Williams felt the silence pressing in on him. He could only half believe that he was refusing to take the commission which he had longed for. Yet he knew he could not face himself if he owed his rise to such circumstances. ‘I regret, sir, that I cannot accept Captain Wickham’s recommendation. I do wish to continue serving as a volunteer with the 106th Regiment if I am granted that honour.’

‘Think carefully about this. You behaved with considerable gallantry and recovered colours whose loss would have been an appalling stain on the honour of this regiment. That deed is greater than those usually performed by gentlemen seeking a commission.’ MacAndrews was unsure whether to be impressed or vaguely annoyed by the Welshman’s stubbornness. He wondered how he would behave in the same circumstances, knowing that his own pride and sense of what was right might have made him just as big a damned fool. ‘Would it change matters if I made it an order?’

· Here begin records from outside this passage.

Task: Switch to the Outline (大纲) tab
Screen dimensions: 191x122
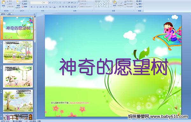Action: click(9, 14)
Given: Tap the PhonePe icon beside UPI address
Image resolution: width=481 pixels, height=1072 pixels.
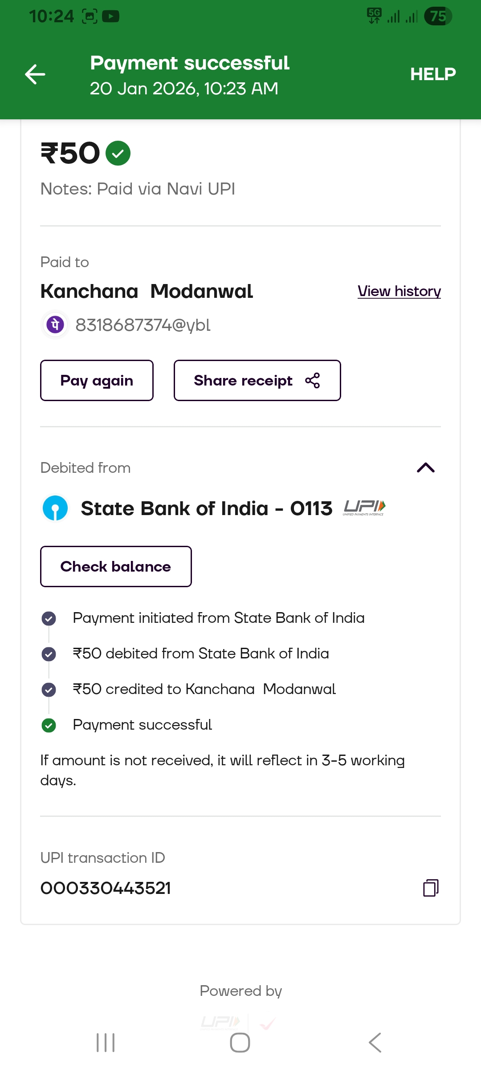Looking at the screenshot, I should pyautogui.click(x=55, y=325).
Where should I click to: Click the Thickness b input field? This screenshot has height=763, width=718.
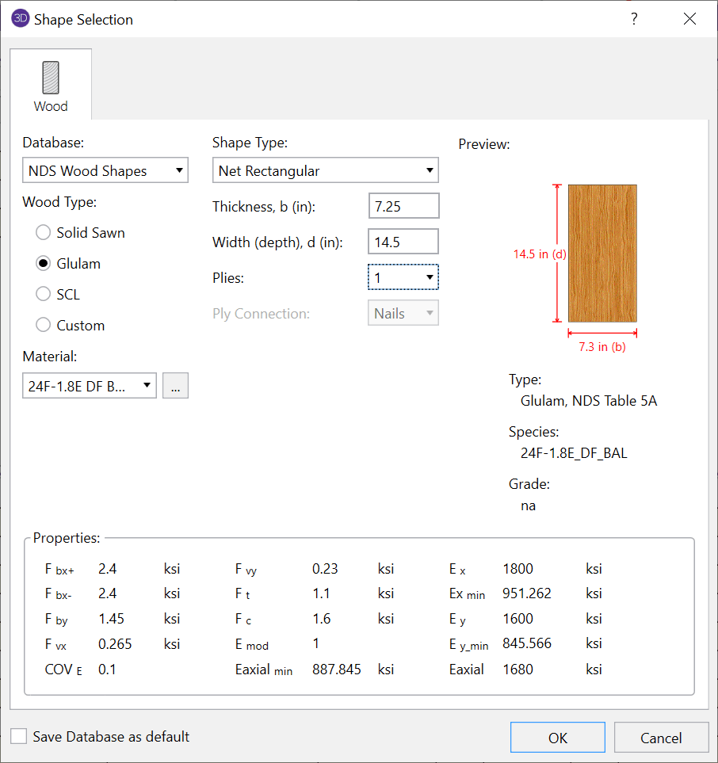pyautogui.click(x=403, y=206)
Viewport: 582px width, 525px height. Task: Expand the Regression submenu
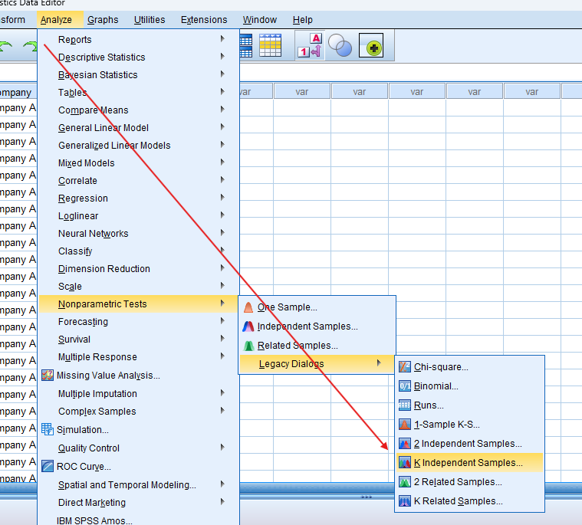pos(83,199)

‘I still could not in honour obey,’ said Williams mulishly. Realising what he had said, he added, ‘With the utmost respect, sir.’ A thought he been playing with for some time voiced itself. ‘Perhaps it would be a kind thing to tell Mr Redman’s parents that he fell leading a gallant charge to recapture the colours.’

MacAndrews permitted himself a tiny smile. A damned fool in love with honour and still seeing the romance in soldiering. That did remind him of himself, but he was not about to admit that.

‘Redman came nowhere near the colours,’ he said. ‘You went first anyway.’

‘Nevertheless, he was in command, sir, and led the main body.’

‘As you say,’ MacAndrews relented. There were so many letters to write and at least this would make one of them easier. It would be harder to phrase the words to the colonel’s father – and his affianced. Damn, he had forgotten her. He looked again at Williams. ‘Very well. You are dismissed, Mr Williams. Good night to you.’